Retour à Bichkek
Le matin du mardi (08.10.2019) nous accueille nuageux et au cours de la matinée, le soleil n'arrive pas vraiment à s'imposer. Lorsque nous commençons la descente le long de...


Publié: 11.11.2019































Le vendredi matin, 11 octobre 2019, je savoure un œuf au plat avec des saucisses et une salade au Dos Guesthouse, après avoir fait un tour obligatoire avec Rango autour du bloc. Ensuite, nous chargeons notre bric-à-brac dans notre voiture russe et faisons le check-out. Nous nous rendons chez notre détaillant de pneus de confiance et faisons tourner la Bemme nouvellement acquise il y a 7 jours. Le mécanicien a eu un moment de faiblesse, le pneu avait été monté dans le sens contraire à celui prescrit. La correction se fait à la charge de la maison après avoir discuté avec le chef, et nous pouvons nous rendre chez le cordonnier. En théorie, il devrait me contacter lorsque mes chaussures de randonnée seront prêtes à l'emploi. Nous avons également la chance d’une réponse sans retour, l’homme vient juste de revenir d’un enterrement et a déjà réparé mes chaussures. Ça a l'air d'un travail solide. Ensuite, nous continuons vers l'est. Nous voulons nous rendre à l'Issyk Kul et trouver un endroit pour pêcher. Vers trois heures et demie, nous atteignons Balyktschy à l'extrémité ouest de ce petit lac intérieur et nous préparons un café sur la plage de la ville. Sur le chemin du lac, nous avons été arrêtés deux fois par la police, le deuxième arrêt nous coûte assez cher avec 2000 Som. Nous étions un peu trop rapides en entrant dans Balyktschy. Après une courte pause café (il y a un vent glacial sur l’eau), nous cherchons un endroit au bord du lac pour camper et trouvons ce que nous voulons lors de notre deuxième tentative. Nous installons notre campement et terminons la soirée avec un chili aux lentilles et du pain.
Le samedi nous accueille ensoleillé. Après le petit-déjeuner, nous cherchons un atelier dans la petite ville avec Schrotti. Nous avons de nouveau eu des problèmes de puissance du moteur sur le chemin du lac. Le jeune mécanicien automobile fait un tour d'essai et ne constate aucune déficience en termes de performance (effet de préjugé - Schrotti se montre sous son meilleur jour), mais critique l'état de l'embrayage. Cependant, à mon avis, c'est l'un des rares éléments de Schrotti qui est encore en bon état. Ensuite, nous nous rendons, aussi sagement que par le passé, au marché local. Là, nous faisons le plein de légumes frais et je réussis à dénicher un estomac de mouton pour Rango. De retour auprès de nos tentes, le gros peut se consacrer à sa délicatesse, tandis que je déplie nos cannes à pêche. Le maïs et les flocons d'avoine trempés devraient attirer quelques poissons affamés. Ensuite, il y a du café et des biscuits, nous nous détendons au bord du lac et profitons du paysage magnifique tout autour. Malheureusement, aucun poisson ne s'est montré tout l'après-midi, aussi pour le dîner, nous avons une salade de concombres avec des pommes de terre à la vapeur. Nous nous retirons dans nos tentes à temps, il fait venteux et plutôt frais.

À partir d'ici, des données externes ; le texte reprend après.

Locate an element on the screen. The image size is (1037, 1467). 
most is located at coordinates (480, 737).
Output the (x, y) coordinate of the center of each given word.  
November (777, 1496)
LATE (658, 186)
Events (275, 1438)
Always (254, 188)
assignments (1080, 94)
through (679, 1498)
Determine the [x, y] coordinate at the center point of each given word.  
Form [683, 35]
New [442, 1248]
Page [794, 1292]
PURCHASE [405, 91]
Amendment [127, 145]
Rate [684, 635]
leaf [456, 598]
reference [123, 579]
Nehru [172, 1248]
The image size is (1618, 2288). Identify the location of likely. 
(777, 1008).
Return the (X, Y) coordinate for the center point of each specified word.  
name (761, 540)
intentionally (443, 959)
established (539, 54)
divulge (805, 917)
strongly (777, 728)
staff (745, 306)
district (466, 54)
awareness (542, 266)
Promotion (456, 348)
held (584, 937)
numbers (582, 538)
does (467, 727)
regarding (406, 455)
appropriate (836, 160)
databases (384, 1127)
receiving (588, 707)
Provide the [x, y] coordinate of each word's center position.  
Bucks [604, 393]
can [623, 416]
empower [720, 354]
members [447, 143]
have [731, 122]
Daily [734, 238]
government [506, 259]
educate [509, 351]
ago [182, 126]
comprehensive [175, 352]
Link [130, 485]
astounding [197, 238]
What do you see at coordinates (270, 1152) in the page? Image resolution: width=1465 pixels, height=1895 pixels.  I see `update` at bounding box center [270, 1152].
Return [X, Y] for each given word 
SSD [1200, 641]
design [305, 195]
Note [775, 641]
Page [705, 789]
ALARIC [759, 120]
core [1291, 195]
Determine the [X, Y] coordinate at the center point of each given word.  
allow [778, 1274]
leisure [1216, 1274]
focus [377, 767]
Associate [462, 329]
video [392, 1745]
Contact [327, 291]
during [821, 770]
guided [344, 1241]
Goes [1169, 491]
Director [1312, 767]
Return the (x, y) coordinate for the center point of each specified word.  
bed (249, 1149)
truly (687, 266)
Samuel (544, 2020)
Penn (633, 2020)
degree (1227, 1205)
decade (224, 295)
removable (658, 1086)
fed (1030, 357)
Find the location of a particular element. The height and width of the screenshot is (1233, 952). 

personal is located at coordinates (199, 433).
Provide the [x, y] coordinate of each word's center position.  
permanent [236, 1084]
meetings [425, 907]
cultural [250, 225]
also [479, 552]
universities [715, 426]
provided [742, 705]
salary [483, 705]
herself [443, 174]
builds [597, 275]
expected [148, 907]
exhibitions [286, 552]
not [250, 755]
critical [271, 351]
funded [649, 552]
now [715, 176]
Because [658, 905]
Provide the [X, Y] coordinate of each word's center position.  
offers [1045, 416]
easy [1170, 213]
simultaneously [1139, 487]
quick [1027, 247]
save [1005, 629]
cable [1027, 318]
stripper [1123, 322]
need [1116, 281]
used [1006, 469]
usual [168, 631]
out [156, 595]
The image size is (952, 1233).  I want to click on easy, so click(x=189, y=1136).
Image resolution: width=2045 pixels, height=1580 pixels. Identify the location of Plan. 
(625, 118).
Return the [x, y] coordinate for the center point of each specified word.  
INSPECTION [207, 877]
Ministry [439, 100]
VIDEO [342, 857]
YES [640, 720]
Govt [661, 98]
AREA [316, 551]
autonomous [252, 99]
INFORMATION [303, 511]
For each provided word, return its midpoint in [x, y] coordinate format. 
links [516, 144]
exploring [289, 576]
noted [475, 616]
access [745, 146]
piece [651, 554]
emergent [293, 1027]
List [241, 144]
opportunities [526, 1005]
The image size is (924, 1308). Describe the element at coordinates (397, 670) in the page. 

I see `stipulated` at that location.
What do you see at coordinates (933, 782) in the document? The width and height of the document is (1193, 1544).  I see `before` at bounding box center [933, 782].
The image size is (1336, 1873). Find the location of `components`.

Nous commençons le dimanche (13.10.2019) avec du sarrasin et des œufs au plat, tandis que Rango peut profiter des restes. Pendant que Marcus se procure des biscuits en ville, j'organise un peu notre espace de campement. J'installe un pare-vent, ramasse du bois de chauffage et je me lance pour une courte baignade dans les eaux claires de ce lac de montagne froid. De temps en temps, les hameçons sont à nouveau garnis, mais à part quelques tiraillements timides, il n'y a aucune activité à signaler. Après le café et les biscuits l'après-midi, nous restons encore un moment au coin du feu réchauffant le soir, avant de regagner nos tarps.
Nous passons également le lundi au bord de ce lac pittoresque. Après une petite excursion au marché (Rango avait envie de plus de mouton), nous passons la journée à pêcher sans succès, à faire quelques réparations mineures et à cuire du pain. La première tentative dans le feu ouvert est alors seulement un succès partiel. La température était peut-être trop élevée et le pain est un peu noirci. Après avoir enlevé des parties de la croûte, il est plutôt bon. Alors que je prépare le dîner, mon réchaud à essence rend l'âme et nous devons revenir au feu de bois. Comme il y a suffisamment de bois de chauffage autour du campement, cela ne pose pas de problème. Bien rassasiés et réchauffés par le feu, les dernières heures de la journée passent ainsi devant nous.